I dunno, windows 95 tends to be anal about hardware sometimes...


> Today I decided to try to install FreeBSD on it because their ports
> system contains more of what I want (mpeg, video, brooktree supporting
> software, etc etc), and because I understand that FreeBSD doesn't need
> to be tuned for the larger badass server loads (no need to monkey with
> NMBCLUSTERS, tweaking BUFCACHE, etc). As I understand it, it just
> dynamically adjusts itself based on available ram and swap and scales
> up to heavy loads cleanly.


Who said NetBSD didn't?!  Just because the NetBSD website doesn't brag 
about performance as much as FreeBSD's does, doesn't mean it can't handle 
big loads ;)  I have a system here with a 9+ constant load that does smtp, 
www, samba, ftp and firewalling for at least 200 boxes and 500 users, and I 
haven't fooled with NMBCLUSTERS at all; this is the default install.

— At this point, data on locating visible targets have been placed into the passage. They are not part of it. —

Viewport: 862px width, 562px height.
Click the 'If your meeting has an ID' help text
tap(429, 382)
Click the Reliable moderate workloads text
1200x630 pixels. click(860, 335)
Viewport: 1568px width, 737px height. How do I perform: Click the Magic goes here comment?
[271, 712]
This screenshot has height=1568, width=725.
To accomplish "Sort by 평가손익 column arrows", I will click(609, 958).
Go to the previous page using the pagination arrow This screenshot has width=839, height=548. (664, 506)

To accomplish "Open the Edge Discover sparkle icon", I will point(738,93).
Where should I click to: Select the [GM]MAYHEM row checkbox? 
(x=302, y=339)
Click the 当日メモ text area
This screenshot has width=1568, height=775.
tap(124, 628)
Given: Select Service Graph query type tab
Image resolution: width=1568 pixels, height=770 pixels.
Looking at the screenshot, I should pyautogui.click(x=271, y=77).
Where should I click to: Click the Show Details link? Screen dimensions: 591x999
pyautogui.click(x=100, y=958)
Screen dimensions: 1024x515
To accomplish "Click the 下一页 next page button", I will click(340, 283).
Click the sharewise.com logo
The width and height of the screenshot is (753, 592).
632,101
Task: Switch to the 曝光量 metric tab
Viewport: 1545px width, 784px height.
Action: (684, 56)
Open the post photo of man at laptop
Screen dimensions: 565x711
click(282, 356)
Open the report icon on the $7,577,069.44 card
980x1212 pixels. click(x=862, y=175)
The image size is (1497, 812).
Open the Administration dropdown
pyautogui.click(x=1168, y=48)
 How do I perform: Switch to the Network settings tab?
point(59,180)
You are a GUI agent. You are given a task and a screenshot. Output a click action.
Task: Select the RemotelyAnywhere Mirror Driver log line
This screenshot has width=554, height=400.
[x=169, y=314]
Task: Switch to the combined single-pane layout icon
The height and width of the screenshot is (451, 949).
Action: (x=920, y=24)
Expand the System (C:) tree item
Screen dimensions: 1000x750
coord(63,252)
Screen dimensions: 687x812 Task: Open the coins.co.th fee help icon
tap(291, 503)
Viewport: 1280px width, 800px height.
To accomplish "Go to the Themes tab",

By the way, NetBSD does support brooktree cards, like WinTV and stuff, and 
the applications you're looking for that support the cards are 'fxtv' 
and 'xawtv'.  For mpeg, mpeg_play works and mpegtv (mtv) work fine under 
emulation, there is also xanim.  You just gotta look around in pkgsrc, 
there's tons of stuff for multimedia.

> I also heard that Google and Big Boy Friends use FreeBSD in their
>systems.


Yahoo uses FreeBSD, Google is strictly Linux boxes clustered together...


> So this morning being a Saturday I got up bright and early and popped
> in the FreeBSD 4.3 installation disk to get it on the computer.
> 
> Thus began my memory black-out. Under intense hypnosis and deep
> regression therapy I've learned that the bald patches at the sides of
> my head are the result of screaming, hand waving, wild, rolling eyes, a
> smashed set of CDs, something about a 30GB drive only being detected as
> a 2 GB drive no matter the combination of pfdisk.exe, BIOS
>settings, fdisk installer problems, and a strange laughing daemon who
>whispered taunts in my ear as I quickly went completely insane.
> 
> They picked me up five miles out of town, barefoot, bleeding from my
> eyes, twitching uncontrollably.
> 
> My friend knew what happened. With infinite wisdom, kind patience, and
> a brave heart he whispered the words that brought me back, "Come back
> to the fold. Come back to NetBSD purity. You know how to handle it.
> Don't you remember the millions of hits you coped with just two months
> ago? And SMP is coming. And UBC is coming.. Patience is a virtue. Have
> faith, NetBSD will always welcome a straying acolyte back to the
> fold."

Yes...NetBSD will always be number one, you can't escape it ;)


> FreeBSD might work for some. But after my experience of eight hours
> today of fiddling, I'm sticking with NetBSD and being patient waiting
> for the new technologies that will mean I don't have to gdb /netbsd
> anymore.

You can do most of the stuff with sysctl -w, I don't remember doing 
gdb /netbsd in a long long time (then again, I just recompile kernels).